----- DATA EXCERPTS -----
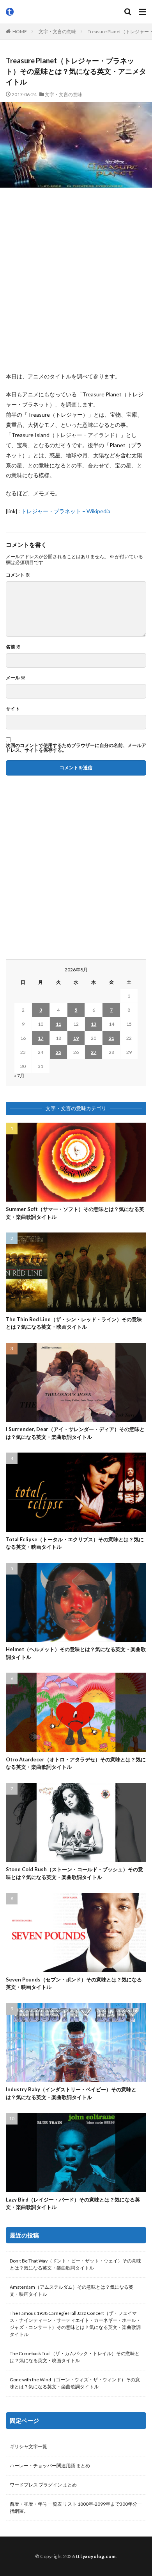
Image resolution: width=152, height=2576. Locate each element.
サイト (13, 708)
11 (58, 1024)
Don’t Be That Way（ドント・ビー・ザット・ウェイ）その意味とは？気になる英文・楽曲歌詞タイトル (75, 2264)
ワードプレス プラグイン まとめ (43, 2485)
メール (15, 677)
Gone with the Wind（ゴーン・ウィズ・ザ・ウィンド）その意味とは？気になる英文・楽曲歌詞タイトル (75, 2383)
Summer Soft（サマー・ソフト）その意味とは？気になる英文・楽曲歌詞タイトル (75, 1213)
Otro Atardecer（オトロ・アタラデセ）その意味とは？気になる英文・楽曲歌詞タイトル (76, 1763)
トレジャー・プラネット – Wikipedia (65, 511)
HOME (19, 31)
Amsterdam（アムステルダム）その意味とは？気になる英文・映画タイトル (71, 2290)
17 (40, 1038)
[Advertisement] (76, 279)
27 (93, 1052)
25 (58, 1052)
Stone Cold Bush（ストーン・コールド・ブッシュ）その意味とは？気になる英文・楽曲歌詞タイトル (74, 1873)
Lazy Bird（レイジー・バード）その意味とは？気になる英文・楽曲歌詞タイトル (73, 2203)
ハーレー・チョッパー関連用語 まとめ (50, 2466)
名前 (13, 647)
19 (76, 1038)
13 (93, 1024)
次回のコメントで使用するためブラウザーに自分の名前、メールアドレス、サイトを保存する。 (76, 747)
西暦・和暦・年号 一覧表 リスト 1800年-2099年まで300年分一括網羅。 (76, 2507)
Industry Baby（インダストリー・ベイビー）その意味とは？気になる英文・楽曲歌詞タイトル (71, 2093)
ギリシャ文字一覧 (28, 2446)
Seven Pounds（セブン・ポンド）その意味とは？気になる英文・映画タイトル (74, 1983)
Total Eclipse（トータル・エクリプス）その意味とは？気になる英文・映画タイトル (75, 1543)
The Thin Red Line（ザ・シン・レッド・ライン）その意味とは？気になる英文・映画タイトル (74, 1323)
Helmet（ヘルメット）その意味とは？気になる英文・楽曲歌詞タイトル (76, 1653)
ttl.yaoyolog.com (96, 2556)
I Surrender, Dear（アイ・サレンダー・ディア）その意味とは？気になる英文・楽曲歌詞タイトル (75, 1433)
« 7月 (19, 1075)
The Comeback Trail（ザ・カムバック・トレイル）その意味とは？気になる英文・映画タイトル (75, 2356)
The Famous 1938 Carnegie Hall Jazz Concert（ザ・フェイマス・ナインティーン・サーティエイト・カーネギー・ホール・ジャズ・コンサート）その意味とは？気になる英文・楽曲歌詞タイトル (75, 2323)
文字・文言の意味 (57, 31)
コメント (18, 575)
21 (111, 1038)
-----
TASK TO CARRY OUT:
Copy the lines above exactly, beginning at the line that has "Gone with the" and stopping after the line that has "25 (58, 1052)", and omit the rest.

OUTPUT OF THE TASK:
Gone with the Wind（ゴーン・ウィズ・ザ・ウィンド）その意味とは？気になる英文・楽曲歌詞タイトル (75, 2383)
Summer Soft（サマー・ソフト）その意味とは？気になる英文・楽曲歌詞タイトル (75, 1213)
Otro Atardecer（オトロ・アタラデセ）その意味とは？気になる英文・楽曲歌詞タイトル (76, 1763)
トレジャー・プラネット – Wikipedia (65, 511)
HOME (19, 31)
Amsterdam（アムステルダム）その意味とは？気になる英文・映画タイトル (71, 2290)
17 (40, 1038)
[Advertisement] (76, 279)
27 (93, 1052)
25 (58, 1052)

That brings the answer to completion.